1.The first point is that Islam uses the term ‘vicegerency’ (Khilafah) instead of sovereignty. Since, according to Islam, sovereignty belongs to God alone, anyone who holds power and rules in according with the laws of God would undoubtedly be the vicegerent of the Supreme Ruler and would not be authorized to exercise any powers other than those delegated to him.
2.The second point stated in the verse is that the power to rule over the earth has been promised to the whole community of believers. It was not stated that any particular person or class among them will be raised to that position. From this it follows that all believers are repositories of the Caliphate. The Caliphate granted by God to the faithful is the popular vicegerency and not a limited one. There is no reservation in favor of any family, class or race. Every believer is a Caliph of God in his individual capacity. By virtue of this position he is individually responsible to God. The Holy Prophet has said: ‘Everyone of you is a ruler and everyone is answerable for his subjects.’ Thus one Caliph is in no way inferior to another.
This is the real foundation of democracy in Islam. The following points emerge from an analysis of popular vicegerency:
a) A society where everyone is a caliph of God and an equal participant in this caliphate, cannot tolerate any class divisions based on distinctions of birth and social position. All men enjoy equal status and position in such a society. The only criterion of superiority in this social order is personal ability and character. This is what has been repeatedly and explicitly asserted by the Holy Prophet:
‘No one is superior to another except in point of faith and piety. All men are descended from Adam and Adam was made of clay.’

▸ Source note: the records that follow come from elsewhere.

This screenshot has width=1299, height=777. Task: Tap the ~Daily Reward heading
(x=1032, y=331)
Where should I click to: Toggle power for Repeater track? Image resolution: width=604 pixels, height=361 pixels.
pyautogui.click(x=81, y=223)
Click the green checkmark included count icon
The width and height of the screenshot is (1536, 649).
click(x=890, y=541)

‘An Arab has no superiority over a non-Arab nor a non-Arab over an Arab; neither does a white man possess any superiority over a black man nor a black man over a white one, except in point of piety.
After the conquest of Mekka, when the whole of Arabia came under the dominion of the Islamic state, the Holy Prophet addressing the members of his own clan, who in the days before Islam enjoyed the same status in Arabia as the Brahmins did in ancient India, said:
‘O people of Quraysh! Allah has rooted out your haughtiness of the days of ignorance and the pride of ancestry. O men, all of you are descended from Adam and Adam was made of clay. There is no pride whatever in ancestry; there is no merit in an Arab as against a non-Arab nor in a non-Arab against an Arab. Verily the most meritorious among you in the eyes of God is he who is the most pious.’

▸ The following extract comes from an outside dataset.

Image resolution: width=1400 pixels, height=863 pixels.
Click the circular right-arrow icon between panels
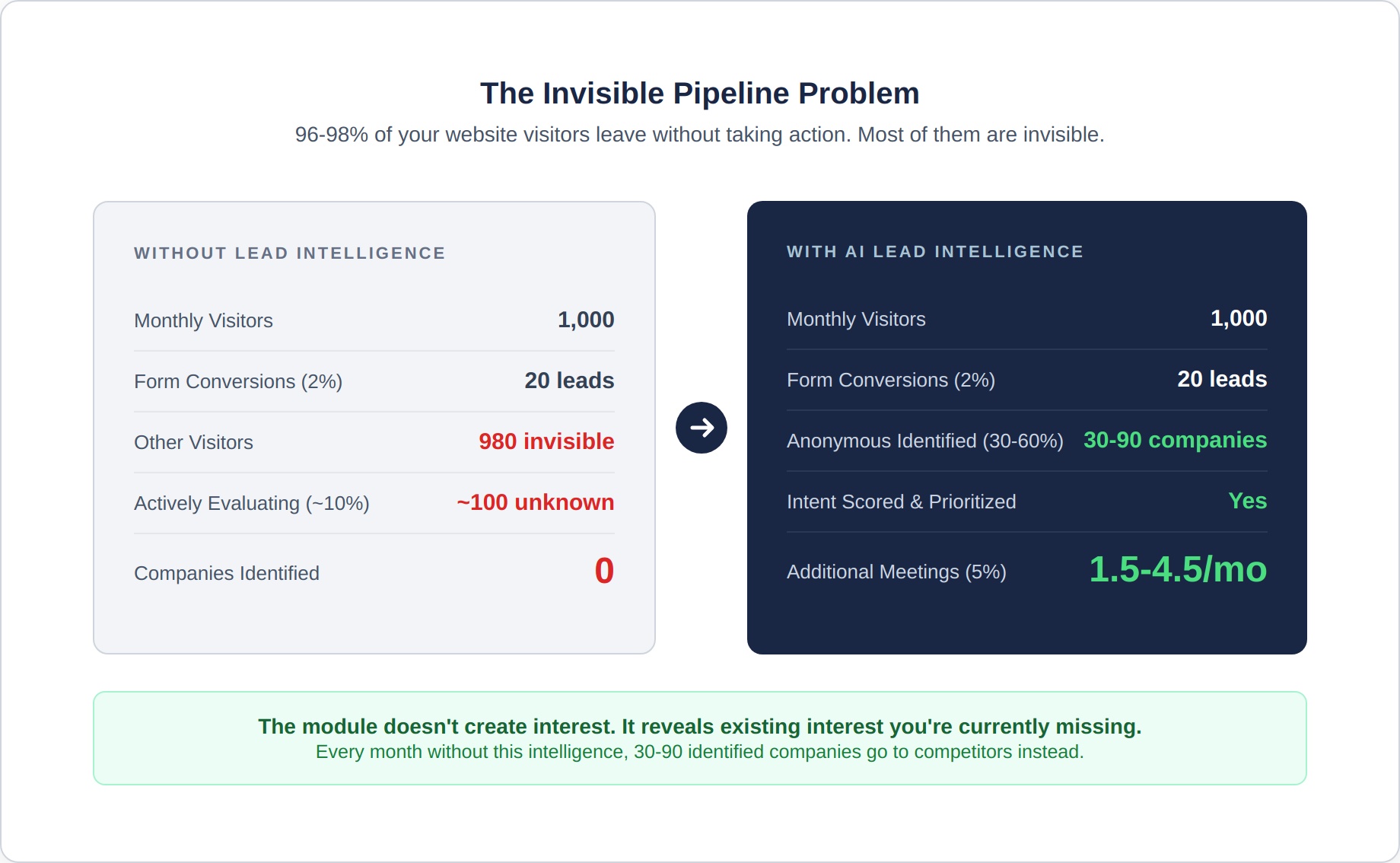pyautogui.click(x=701, y=428)
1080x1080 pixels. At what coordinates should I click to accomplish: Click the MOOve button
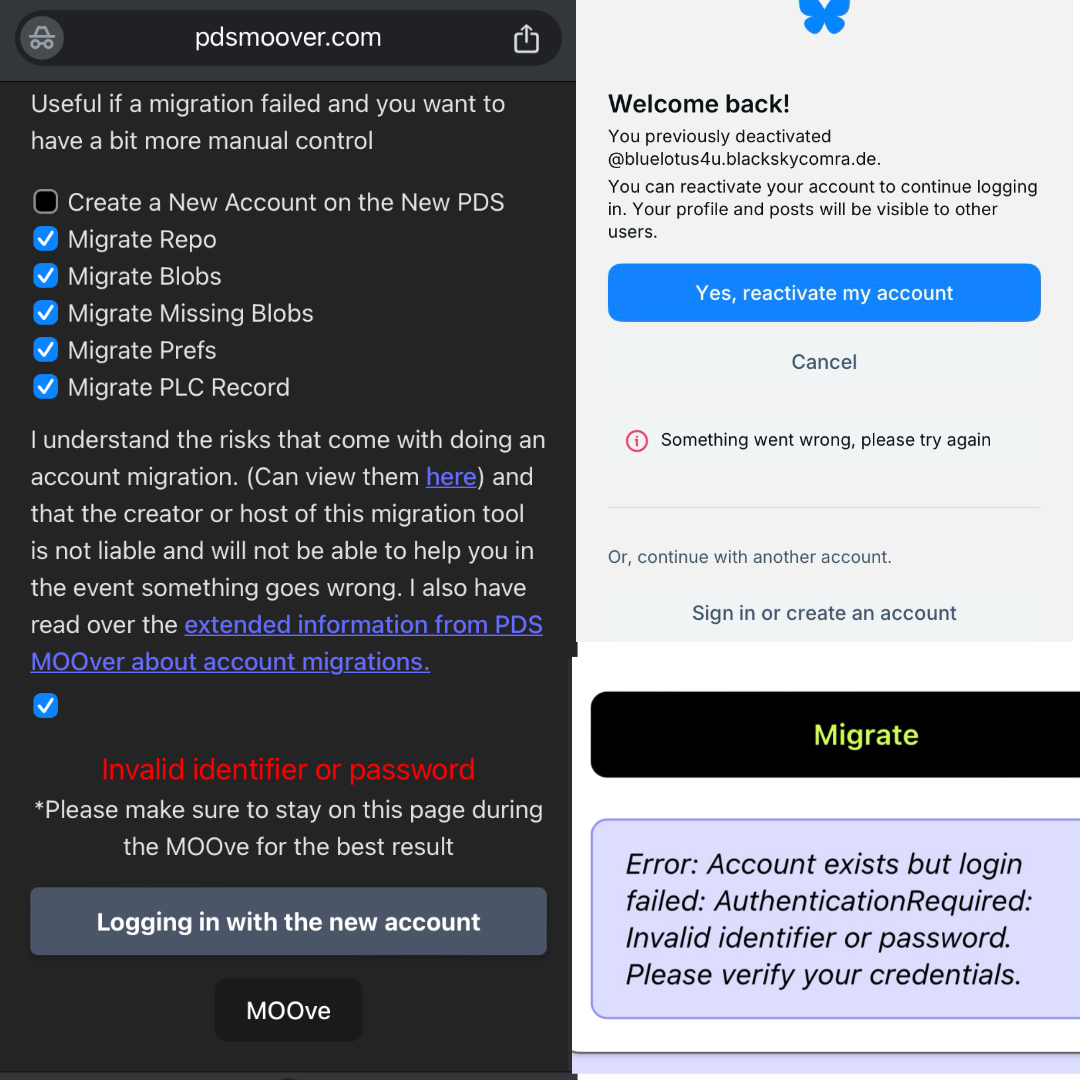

b) In such a society no individual or group of individuals will suffer any disability on account of birth, social status, or profession that may in any way impede the growth of his faculties or hamper the development of his personality.
Everyone would enjoy equal opportunities of progress. The way would be left open for him to make as much progress as possible according to his inborn capacity and personal merits without prejudice to similar rights of other people. Thus, unrestricted scope for personal achievement has always been the hallmark of Islamic society. Slaves and their descendants were appointed as military officers and governors of provinces, and noblemen belonging to the highest families did not feel ashamed to serve under them. Those who used to stitch and mend shoes rose in the social scale and became leaders of highest order (imams); Weavers and cloth-sellers became judges (muftis) and jurists and to this day they are reckoned as the heroes of Islam.